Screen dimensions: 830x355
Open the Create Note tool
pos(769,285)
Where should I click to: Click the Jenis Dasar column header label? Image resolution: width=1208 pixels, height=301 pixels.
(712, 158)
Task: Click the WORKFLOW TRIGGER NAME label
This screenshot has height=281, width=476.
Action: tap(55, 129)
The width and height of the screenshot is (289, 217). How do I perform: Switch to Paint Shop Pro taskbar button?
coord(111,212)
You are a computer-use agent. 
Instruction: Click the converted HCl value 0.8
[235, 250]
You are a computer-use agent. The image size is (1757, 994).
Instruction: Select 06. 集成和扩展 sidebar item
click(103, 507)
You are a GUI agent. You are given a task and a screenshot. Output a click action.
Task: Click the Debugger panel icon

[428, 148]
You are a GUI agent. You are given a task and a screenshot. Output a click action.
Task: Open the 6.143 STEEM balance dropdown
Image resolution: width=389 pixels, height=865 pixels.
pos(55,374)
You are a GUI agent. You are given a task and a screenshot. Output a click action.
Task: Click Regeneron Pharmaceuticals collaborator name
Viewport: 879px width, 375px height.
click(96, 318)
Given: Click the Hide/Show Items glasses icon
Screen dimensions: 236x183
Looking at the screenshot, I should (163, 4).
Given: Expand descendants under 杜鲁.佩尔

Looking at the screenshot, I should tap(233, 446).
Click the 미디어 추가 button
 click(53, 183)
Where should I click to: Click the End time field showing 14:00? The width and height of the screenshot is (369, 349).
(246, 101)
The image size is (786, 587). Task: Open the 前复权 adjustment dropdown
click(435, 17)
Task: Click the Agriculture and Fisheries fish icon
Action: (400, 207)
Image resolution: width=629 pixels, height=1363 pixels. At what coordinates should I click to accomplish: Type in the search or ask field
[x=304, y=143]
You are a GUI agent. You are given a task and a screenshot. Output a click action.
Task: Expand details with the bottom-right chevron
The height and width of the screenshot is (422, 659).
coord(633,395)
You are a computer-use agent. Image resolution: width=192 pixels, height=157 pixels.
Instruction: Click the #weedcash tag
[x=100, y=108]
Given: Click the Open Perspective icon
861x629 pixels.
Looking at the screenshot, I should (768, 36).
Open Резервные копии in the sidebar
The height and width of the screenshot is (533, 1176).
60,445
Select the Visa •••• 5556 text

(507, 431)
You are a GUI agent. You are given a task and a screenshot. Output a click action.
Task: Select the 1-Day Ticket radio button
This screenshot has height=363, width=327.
--------------------------------
What the task requires: Rescale the lines starting at the one containing "Image resolution: width=629" and ending at the one containing "[x=304, y=143]", and write them out again with the requests included. Multiply every click coordinate in the answers by 1.1 and round to whole numbers, with halves rounding up, but leave the numbers in the requests unchanged.

Solution to this exercise:
Image resolution: width=629 pixels, height=1363 pixels. At what coordinates should I click to accomplish: Type in the search or ask field
[x=334, y=157]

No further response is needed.